During Zimbabwe’s first round of hyperinflation, the government was printing money to finance Mugabe’s military involvement in the Congo. It was also allegedly creating currency to pay for government corruption and to fill the pockets of politicians and their buddies.
More recently, Al Jazeera reported, “The printing of new money by the central bank has also worsened the situation, reversing gains made in the past two years that saw inflation decrease from a peak of 800 percent in 2020 to 60 percent in January [2023].”
The Zimbabwe government has already taken some steps attempting to stabilize its currency and limit its dependence on the Federal Reserve note dollar.
Last summer, Reserve Bank of Zimbabwe Governor John Mangudya announced Fidelity Gold Refineries (Private) Limited would mint gold coins and make them available to the public through the country’s banking institutions.
The Reserve Bank of Zimbabwe’s Monetary Policy Committee (MPC) resolved to introduce gold coins into the market as an instrument that will enable investors to store value.
The central bank owns Fidelity Gold Refineries (Private) Limited. It operates as the only gold-buying and refining entity in the southern African country.
In October, the Reserve Bank of Zimbabwe launched a digital payment system backed by physical gold.
The digital tokens called Zimbabwe Gold (ZiG) can be stored in a digital e-gold wallet or on e-gold cards. An equivalent amount of physical gold held in the RBZ’s reserves backs each digital token. Individuals and businesses can use ZiG in business transactions and can share the gold-backed tokens peer-to-peer. In practice, this gold-backed digital currency makes it possible to do everyday business in gold.
The hope was this gold-backed payment system would ease the pressure on the country’s limited supply of dollars (and create of flow of dollars into government vaults.)
Putting the Zimbabwe dollar on a gold standard would slam the door on the Zimbabwe government’s inflationary policies. Backing currency with a hard asset limits money creation. The government can’t create more dollars unless it gets more gold. A gold standard puts a natural brake on monetary expansion.
This would benefit Zimbabweans who would enjoy a stable currency and could maintain their purchasing power over time.

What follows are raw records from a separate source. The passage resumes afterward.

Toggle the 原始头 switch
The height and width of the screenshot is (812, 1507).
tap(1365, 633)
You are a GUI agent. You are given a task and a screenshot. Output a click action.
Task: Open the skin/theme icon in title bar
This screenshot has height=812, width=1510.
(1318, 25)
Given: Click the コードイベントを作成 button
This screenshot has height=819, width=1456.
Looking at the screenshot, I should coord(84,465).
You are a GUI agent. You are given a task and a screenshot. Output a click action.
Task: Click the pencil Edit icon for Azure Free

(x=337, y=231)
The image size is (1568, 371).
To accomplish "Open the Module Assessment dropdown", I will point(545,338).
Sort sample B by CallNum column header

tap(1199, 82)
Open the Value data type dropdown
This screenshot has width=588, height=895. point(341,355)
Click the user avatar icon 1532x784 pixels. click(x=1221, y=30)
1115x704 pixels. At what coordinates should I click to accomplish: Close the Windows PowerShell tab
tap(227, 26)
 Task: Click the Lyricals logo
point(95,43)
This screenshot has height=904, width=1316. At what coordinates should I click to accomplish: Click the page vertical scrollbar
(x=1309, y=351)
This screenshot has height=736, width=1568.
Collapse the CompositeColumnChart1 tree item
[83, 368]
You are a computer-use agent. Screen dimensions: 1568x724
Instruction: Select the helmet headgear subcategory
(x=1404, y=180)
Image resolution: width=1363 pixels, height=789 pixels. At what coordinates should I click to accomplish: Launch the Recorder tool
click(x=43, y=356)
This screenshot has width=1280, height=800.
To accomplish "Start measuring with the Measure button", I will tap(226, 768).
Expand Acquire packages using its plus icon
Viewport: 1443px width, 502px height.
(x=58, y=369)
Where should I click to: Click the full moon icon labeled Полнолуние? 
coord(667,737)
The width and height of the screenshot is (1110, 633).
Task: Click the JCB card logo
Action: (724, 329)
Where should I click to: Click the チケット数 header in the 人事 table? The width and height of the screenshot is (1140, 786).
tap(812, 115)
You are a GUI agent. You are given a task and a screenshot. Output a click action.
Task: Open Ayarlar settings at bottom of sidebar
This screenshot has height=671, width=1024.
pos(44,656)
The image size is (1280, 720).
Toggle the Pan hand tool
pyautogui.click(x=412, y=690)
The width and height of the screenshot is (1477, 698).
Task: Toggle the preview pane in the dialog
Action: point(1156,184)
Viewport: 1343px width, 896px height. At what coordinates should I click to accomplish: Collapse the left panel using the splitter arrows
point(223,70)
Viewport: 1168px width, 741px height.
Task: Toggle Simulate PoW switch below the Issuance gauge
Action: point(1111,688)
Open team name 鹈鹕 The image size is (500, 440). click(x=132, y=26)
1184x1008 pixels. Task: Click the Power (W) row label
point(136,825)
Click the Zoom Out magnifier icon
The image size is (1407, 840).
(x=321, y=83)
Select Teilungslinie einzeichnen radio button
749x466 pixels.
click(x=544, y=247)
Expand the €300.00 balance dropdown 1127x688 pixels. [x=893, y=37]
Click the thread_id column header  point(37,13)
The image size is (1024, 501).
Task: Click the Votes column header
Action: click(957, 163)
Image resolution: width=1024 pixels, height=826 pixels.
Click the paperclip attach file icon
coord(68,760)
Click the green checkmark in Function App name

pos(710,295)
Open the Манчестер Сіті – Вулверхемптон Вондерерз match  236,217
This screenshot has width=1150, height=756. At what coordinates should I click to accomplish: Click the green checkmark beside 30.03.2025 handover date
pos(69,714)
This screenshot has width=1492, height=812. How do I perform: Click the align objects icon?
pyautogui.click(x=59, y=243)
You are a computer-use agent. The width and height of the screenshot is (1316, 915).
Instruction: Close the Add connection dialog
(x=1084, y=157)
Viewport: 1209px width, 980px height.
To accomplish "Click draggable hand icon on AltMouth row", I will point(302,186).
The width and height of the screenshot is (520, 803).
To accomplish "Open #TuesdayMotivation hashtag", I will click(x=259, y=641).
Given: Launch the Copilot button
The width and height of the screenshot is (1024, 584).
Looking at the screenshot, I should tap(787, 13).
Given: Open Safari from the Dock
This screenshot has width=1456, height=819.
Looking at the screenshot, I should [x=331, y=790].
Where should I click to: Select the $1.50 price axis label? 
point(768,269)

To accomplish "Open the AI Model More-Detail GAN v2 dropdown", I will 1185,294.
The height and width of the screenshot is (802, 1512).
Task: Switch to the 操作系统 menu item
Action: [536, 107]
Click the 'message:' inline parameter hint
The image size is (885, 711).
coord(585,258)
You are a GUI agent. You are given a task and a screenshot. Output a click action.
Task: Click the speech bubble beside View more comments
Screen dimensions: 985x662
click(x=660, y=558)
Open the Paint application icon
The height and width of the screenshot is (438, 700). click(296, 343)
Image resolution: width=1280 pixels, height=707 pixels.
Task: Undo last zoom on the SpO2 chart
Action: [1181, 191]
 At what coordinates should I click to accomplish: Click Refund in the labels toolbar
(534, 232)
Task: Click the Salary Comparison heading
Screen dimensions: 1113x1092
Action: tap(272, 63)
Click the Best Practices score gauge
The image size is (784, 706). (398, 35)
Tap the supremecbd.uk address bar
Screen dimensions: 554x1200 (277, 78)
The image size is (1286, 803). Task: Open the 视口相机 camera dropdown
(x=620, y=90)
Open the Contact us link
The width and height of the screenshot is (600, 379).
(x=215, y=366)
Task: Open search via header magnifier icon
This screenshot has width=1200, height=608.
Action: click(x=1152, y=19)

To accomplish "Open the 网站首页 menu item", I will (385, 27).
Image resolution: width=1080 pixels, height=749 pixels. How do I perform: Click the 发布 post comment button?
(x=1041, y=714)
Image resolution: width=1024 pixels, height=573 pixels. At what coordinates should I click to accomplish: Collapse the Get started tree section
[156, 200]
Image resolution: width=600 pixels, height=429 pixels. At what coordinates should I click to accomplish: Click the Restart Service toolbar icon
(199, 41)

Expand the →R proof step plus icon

Of course, that requires fiscal discipline on the part of the government. It can’t rely on money printing to support its spending. Therein lies the rub. Government people tend to quickly abandon any pretense of linking the currency to gold when they discover it puts the kibosh on expanding their power.
With this in mind, I’m skeptical that Zimbabwe will follow through with reforms. As Money Metals Exchange President Stefan Gleason put it, “Sadly, total catastrophe may be the most likely path to reform. The only danger is that with the wrong people in place, the catastrophe could lead to a lurch towards tyranny.”